The company was called Nastasi-White, and back then it was the city's biggest carpentry contractor, with 1,600 employees. The Queens-based firm built hundreds of projects, including the walls inside the World Trade Center. It was also active in politics, pumping more than $100,000 into former U.S. Senator Al D'Amato's campaigns, steadily denying rumors of mob ties as it did so.
Johansen said his father-in-law, Thomas Nastasi Jr., explained the facts of life to him: "It was told to me that if we had a problem on a job, or on the street, we're with Ralph," Johansen testified, referring to a Genovese captain named Ralph Coppola who was later murdered when he fell out of favor. The charge for this service, he said, was a $3,000-a-month payoff.
Johansen said he received even grimmer lessons on the mob's own politics from Olivieri. As his Mafia star was fading, Coppola told Johansen to bring Olivieri to a meeting. Olivieri refused. Coppola, he told the builder, was washed up, mob-wise. "He said Coppola was 'on the shelf and a nobody,' and he wasn't going to attend the meeting," Johansen testified. The mobster disappeared a few weeks later.
These furtive scenes between the millionaire contractors who build our biggest buildings and their Mafia handlers have long been a well-kept secret. They might have stayed that way if not for Walter Mack's persistent digging, and the follow-up investigation organized by Zornberg, a tiny tornado of a prosecutor, along with assistant U.S. Attorney Mark Lanpher, and agents Roy Pollitt of the FBI, and Ryan Gibbs from the federal Office of Labor Racketeering.

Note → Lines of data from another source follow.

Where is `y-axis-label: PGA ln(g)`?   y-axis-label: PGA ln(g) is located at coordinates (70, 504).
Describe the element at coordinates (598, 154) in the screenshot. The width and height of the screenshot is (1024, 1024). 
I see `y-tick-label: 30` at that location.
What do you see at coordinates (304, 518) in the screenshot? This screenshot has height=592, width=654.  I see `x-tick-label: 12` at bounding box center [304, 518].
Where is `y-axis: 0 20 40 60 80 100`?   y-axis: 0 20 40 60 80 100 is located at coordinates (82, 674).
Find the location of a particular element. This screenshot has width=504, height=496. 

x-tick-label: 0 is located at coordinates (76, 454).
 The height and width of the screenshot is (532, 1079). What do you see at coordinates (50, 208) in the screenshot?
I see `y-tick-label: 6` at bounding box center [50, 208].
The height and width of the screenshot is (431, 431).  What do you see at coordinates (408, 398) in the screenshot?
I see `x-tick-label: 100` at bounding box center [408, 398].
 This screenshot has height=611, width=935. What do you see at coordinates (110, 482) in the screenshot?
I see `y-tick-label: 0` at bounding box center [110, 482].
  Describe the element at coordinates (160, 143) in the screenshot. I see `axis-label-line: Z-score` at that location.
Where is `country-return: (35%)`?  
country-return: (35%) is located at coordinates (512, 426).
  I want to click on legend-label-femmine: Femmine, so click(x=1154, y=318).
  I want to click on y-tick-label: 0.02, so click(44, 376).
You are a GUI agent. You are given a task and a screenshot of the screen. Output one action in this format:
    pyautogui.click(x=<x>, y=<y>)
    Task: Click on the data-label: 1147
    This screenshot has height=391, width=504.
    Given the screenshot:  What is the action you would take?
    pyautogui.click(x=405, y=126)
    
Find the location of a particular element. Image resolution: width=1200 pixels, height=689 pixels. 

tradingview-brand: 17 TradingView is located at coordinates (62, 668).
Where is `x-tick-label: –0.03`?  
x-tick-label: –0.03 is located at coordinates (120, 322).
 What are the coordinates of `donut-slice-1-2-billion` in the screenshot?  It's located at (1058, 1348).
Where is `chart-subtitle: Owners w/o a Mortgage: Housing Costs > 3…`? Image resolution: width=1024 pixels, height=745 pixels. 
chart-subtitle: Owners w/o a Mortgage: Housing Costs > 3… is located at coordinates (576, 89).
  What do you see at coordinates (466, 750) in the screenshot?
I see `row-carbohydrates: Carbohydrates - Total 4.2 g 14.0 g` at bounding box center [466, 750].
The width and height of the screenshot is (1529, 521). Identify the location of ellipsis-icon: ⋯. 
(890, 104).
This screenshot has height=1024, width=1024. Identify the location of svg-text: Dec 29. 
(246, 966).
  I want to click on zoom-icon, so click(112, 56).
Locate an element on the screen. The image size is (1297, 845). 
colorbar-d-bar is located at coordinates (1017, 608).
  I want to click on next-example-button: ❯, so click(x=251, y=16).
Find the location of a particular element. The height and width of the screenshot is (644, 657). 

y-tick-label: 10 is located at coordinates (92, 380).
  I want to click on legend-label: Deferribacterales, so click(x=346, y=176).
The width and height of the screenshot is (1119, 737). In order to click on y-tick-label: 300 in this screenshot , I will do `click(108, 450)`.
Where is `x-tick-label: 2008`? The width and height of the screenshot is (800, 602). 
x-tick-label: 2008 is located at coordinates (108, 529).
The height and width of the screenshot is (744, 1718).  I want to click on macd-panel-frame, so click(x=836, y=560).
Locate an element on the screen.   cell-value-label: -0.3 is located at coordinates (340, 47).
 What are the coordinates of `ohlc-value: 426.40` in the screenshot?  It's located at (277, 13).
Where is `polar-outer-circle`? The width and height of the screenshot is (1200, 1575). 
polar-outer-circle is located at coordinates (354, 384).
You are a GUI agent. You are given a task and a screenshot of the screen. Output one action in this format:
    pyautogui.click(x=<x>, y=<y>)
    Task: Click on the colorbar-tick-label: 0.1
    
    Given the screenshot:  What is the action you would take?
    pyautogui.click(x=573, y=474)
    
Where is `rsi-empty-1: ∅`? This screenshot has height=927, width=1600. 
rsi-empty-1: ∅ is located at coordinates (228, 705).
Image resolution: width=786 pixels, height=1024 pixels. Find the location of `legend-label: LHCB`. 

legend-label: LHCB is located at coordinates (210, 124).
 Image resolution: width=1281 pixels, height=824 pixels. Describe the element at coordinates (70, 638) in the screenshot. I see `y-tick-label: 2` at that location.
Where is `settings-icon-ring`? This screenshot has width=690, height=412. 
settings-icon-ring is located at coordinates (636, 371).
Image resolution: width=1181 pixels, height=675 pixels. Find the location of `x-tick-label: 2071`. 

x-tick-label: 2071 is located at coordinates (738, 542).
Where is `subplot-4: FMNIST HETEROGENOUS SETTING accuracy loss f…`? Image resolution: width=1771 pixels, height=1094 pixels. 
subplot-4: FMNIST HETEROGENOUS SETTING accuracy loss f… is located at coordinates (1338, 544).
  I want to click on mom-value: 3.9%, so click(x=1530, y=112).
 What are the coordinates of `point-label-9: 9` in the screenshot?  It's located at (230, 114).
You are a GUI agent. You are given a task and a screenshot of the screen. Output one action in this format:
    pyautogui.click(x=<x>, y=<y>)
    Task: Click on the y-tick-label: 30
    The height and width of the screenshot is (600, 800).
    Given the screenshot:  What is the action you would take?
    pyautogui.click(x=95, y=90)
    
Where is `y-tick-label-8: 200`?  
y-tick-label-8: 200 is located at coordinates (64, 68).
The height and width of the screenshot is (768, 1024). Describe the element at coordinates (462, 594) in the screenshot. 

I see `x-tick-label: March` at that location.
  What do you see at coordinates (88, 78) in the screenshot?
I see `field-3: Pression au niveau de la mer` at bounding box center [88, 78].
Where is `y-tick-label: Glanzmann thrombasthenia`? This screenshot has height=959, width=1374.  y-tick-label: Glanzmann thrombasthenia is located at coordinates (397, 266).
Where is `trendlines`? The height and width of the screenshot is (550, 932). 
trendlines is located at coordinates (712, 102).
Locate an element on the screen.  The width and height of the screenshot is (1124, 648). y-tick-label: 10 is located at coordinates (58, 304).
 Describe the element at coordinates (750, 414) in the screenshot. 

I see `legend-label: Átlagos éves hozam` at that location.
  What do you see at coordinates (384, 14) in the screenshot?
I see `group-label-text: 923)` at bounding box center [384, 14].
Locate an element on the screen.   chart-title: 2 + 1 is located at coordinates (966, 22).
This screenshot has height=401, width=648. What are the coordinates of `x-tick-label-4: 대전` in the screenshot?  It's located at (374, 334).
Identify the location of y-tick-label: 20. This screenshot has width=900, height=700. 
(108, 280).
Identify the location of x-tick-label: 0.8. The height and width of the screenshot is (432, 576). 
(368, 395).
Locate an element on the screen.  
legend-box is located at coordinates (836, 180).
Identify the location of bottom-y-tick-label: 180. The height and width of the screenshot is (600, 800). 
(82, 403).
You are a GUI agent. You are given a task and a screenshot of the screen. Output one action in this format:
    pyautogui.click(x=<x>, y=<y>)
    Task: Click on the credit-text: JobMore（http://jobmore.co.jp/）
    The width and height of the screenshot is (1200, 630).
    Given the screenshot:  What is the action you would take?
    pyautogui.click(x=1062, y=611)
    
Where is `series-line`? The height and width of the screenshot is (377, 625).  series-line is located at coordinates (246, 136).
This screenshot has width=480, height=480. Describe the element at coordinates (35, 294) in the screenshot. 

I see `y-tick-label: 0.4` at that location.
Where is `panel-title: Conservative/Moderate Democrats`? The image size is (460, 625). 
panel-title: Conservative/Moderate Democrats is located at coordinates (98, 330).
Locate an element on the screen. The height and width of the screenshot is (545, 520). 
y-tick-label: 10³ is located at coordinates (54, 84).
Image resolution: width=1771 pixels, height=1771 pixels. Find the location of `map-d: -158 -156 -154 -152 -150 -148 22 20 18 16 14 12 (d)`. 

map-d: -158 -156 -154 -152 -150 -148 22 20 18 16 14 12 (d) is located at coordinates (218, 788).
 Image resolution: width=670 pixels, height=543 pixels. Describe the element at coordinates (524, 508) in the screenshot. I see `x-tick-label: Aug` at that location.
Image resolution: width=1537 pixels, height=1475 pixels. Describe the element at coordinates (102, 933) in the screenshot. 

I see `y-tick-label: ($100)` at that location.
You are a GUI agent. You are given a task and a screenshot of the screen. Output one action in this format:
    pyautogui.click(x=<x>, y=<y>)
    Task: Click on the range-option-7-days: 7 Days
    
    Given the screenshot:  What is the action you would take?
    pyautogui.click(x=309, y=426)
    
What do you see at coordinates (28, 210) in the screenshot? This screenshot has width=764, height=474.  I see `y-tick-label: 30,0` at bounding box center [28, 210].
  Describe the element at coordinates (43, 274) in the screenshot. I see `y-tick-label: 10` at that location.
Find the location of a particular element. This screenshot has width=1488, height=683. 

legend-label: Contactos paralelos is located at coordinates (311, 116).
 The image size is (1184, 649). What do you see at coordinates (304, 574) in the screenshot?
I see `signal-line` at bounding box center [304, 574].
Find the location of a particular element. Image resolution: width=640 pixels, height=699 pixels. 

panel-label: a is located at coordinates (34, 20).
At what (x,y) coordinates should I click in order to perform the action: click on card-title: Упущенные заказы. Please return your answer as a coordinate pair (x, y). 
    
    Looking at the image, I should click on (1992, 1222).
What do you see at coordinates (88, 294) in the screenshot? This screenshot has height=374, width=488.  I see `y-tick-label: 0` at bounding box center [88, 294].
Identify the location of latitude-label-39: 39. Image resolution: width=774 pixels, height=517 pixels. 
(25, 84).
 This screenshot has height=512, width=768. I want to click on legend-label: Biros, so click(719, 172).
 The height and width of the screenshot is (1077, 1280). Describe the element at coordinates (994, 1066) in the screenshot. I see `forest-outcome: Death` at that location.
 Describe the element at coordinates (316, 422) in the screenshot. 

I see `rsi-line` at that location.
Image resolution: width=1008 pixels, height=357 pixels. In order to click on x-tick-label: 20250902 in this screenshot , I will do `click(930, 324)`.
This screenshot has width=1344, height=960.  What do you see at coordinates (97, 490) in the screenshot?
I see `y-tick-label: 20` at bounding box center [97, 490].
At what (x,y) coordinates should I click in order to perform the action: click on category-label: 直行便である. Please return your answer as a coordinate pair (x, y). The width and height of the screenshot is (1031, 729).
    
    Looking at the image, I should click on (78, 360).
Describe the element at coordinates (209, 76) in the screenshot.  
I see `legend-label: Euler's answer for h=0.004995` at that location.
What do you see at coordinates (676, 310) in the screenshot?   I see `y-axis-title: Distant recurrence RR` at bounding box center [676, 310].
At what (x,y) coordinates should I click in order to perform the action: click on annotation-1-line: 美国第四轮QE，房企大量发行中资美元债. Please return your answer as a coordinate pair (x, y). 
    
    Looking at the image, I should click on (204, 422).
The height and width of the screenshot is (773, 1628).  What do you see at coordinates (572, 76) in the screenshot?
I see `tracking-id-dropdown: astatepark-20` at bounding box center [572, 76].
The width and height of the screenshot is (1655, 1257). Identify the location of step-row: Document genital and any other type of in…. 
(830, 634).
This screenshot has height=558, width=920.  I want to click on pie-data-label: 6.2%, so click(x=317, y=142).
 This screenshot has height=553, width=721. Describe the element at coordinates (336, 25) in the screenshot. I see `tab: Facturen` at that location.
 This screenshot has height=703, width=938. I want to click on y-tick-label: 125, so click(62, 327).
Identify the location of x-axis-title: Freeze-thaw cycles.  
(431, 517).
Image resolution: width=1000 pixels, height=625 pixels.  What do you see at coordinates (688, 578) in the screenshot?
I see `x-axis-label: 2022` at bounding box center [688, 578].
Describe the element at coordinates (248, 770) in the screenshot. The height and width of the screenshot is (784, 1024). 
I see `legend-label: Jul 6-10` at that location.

They first won Murray's indictment in 2006 on fraud and money-laundering charges. The builder fled to Ireland. Two years later, he was persuaded to return when the feds seized his splendid farm and other properties. He pled guilty, agreeing to provide the evidence that has now led to convictions of Forde, Greaney, and seven others.
Olivieri alone tried to beat the odds and went to trial before Judge Victor Marrero on perjury charges. His attorney, Brian Gardner, did his best to convince the jury that his client had been merely doing his job, representing a group of wealthy contractors who might not have all played by the rules.
Murray spent two days on the stand, his voice never rising above a low rumble, a brooding scowl never leaving his face. The jury heard him and 15 other witnesses over five days. It retired late Wednesday afternoon. "They'll take the night to think about it," guessed an ex-detective observing the case. That was wrong. They were back in less than two hours with a conviction.